The request responds to applications for special leave to appeal filed by two policyholders seeking to overturn the Federal Court’s decision, which found that their losses were not covered by their policy clauses.  

Earlier in February 2022, the Full Court of the Federal Court of Australia had upheld arguments made by insurers in four out of five matters raised, finding that in those four matters, insurers were not liable to indemnify policyholders.  

Of the policyholders seeking appeal, one party will argue that cover is available under a ‘prevention of access’ clause or the ‘hybrid clause’ in their policy, and the other party will argue that cover is available under the ‘prevention of access clause’ or the ‘catastrophe clause’ in their policy.  

The insurer IAG has also filed an application, specifically seeking to appeal the Full Court’s decision that JobKeeper payments should not be taken into account when calculating insurance payments.  
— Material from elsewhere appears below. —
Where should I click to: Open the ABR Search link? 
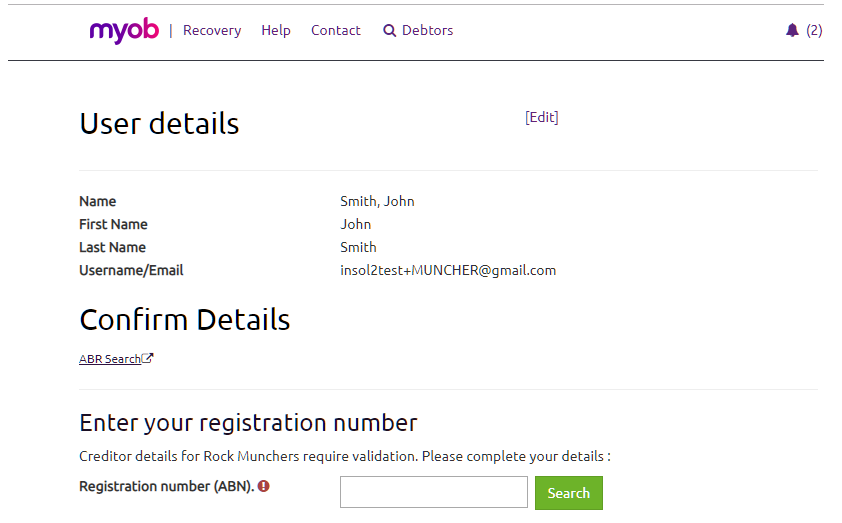click(110, 359)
The Insurance Council of Australia has acknowledged the High Court’s request for oral arguments and has maintained that the insurance industry will meet the costs of policyholders in the appeal process.  

The High Court has indicated that a hearing would be listed in October 2022 at the very earliest.  

This case serves as the insurance industry’s second Business Interruption test case, with the first test case arising last year in relation to policies with exclusions made in reference to an expired Act of Parliament.